> [What you should do]
In the data that follows, every line containing the word "will" should be returned.

Stored items
- - -

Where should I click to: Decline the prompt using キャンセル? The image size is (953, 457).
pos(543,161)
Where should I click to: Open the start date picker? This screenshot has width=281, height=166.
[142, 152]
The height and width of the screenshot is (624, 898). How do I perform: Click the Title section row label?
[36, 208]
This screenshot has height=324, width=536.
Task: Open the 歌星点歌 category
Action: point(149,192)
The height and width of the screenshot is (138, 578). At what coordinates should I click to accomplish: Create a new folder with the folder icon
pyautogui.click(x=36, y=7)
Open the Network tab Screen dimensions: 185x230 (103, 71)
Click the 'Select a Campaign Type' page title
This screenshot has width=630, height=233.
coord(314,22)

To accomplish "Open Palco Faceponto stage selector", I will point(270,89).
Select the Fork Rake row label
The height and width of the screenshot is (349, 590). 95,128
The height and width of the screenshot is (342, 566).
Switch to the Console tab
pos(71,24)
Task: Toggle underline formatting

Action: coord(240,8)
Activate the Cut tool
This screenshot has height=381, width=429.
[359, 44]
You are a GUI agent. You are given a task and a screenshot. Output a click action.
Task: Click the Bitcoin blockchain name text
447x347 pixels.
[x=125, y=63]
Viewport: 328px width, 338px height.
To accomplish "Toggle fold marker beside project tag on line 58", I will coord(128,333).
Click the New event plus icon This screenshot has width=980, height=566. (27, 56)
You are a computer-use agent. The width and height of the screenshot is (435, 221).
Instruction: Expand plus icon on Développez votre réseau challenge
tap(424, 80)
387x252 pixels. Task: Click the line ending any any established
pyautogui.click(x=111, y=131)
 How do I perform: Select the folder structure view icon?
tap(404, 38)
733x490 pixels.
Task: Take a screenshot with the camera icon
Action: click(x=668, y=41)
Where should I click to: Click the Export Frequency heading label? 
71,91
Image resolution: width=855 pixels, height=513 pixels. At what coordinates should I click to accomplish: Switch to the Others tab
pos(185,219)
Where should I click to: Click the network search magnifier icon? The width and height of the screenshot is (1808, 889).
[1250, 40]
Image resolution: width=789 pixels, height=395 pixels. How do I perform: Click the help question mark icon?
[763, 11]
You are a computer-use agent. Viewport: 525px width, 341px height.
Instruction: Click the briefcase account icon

- - -

> [Solution to the exercise]
To accomplish "Open Palco Faceponto stage selector", I will point(270,89).
To accomplish "Toggle fold marker beside project tag on line 58", I will coord(128,333).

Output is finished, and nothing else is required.